Western Blot Analysis of ExoS/ExoT Secretion

The cell-free supernatant of PAO1 grown in LB ± C_18:1^Δ9 for the BHL detection experiment above was also used for the ExoS/ExoT analysis. After centrifugation, the clarified supernatant was immediately mixed with equal volume of 2× SDS-PAGE loading buffer and boiled for 5 minutes. Total protein from the supernatant was then resolved on 10% SDS-PAGE gels, blot to PVDF membrane and analyzed by WesternBreeze Chemiluminescent Kit-Anti-Rabbit (Invitrogen) as directed by the manufacturer, utilizing antibodies to ExoS/ExoT (Cisz et al., 2008).

PsrA purification and crystallization

For structural analysis, the PsrA was expressed and purified as previously described (Zhang et al., 2001). The expression plasmid was transformed into E. coli BL21-Gold (DE3) (Stratagene), which harbors an extra plasmid (pMgk) encoding three rare tRNAs (AGG and AGA for Arg, ATA for Ile). To produce selenomethionine-enriched protein these E. coli cells were cultured in SeMET high-yield media (Shanghai Medicilon). Protein was purified using Ni-NTA affinity chromatography, and the crystallization experiment was set up after its affinity tag was cleaved by digestion with TEV protease followed by dialysis in a crystallization buffer containing 10 mM HEPES (pH 7.5) and 500 mM NaCl.

PsrA protein was crystallized by hanging-drop vapor diffusion by mixing 2 µl of the protein solution (10 mg/ml) with 2 µl of a precipitant solution containing 25% PEG 5K MME, 0.2 M CaCl₂, 0.1 M Bis-Tris pH 6.5 and 2 mM L-Cysteine.

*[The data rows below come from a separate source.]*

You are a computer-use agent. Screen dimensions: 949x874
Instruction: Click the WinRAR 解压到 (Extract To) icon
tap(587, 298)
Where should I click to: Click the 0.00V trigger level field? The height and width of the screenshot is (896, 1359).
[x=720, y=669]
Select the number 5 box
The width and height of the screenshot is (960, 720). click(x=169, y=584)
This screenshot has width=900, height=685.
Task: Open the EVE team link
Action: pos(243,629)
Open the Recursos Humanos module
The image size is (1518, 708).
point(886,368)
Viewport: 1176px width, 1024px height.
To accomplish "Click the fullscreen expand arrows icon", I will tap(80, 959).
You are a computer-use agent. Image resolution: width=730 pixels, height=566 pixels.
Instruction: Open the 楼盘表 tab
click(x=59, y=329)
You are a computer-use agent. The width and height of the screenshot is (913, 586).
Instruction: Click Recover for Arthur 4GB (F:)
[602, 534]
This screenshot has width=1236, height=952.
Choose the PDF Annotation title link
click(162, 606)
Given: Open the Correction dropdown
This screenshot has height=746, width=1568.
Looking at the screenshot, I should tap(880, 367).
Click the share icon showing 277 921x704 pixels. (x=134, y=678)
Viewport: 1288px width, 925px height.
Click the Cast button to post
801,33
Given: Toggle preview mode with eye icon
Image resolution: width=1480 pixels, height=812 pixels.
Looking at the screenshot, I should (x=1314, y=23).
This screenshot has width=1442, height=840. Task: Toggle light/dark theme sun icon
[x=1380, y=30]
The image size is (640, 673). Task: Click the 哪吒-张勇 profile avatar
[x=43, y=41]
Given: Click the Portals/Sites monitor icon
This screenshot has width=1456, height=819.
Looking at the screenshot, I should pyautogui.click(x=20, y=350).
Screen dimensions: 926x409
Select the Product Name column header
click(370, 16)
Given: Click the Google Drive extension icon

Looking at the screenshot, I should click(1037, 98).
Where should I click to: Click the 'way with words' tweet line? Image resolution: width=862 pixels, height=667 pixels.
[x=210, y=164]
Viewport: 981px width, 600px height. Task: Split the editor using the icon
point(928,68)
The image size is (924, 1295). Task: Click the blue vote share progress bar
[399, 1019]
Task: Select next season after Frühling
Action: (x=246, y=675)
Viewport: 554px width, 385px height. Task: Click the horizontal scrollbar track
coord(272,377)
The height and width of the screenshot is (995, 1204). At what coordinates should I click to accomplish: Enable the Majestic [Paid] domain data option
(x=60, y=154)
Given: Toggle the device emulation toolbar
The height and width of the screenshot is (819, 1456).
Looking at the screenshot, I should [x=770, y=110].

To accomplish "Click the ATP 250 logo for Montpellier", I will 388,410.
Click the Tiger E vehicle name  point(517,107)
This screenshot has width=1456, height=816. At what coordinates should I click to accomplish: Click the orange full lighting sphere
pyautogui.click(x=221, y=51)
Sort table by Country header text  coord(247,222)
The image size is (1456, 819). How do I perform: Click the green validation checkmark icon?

Prior to data collection, crystals were cryo-protected by transferring to a mixture of 30% PEG 5K MME, 0.2 M CaCl₂, 0.1 M Bis-Tris pH 6.5, 5% Glycerol, 5% Sucrose, 5% Ethylene Glycol and flash frozen in liquid nitrogen. X-ray diffraction data were collected at the beamline 19ID of Advanced Photon Source at Argonne National Laboratories.

X-ray diffraction and structure determination

The diffraction data were processed and scaled with the HKL2000 suite of programs (DENZO/SCALEPACK) (Otwinowski, 1997). Initial phases were obtained with BnP (Weeks et al., 2002) using the single wavelength anomalous dispersion (SAD) phasing method with the selenium (Se) peak diffraction data. Six out of eight selenium sites were identified using BnP. Subsequent electron density modification followed by initial model building were done using RESOLVE (Terwilliger, 2000). Additional regions of the protein model were built with ARP/wARP (Perrakis et al., 1999). The model then was iteratively refined using REFMAC (Murshudov et al., 1997) and rebuilt using COOT (Emsley and Cowtan, 2004). Figure 6 was produced with PyMol (DeLano, 2002).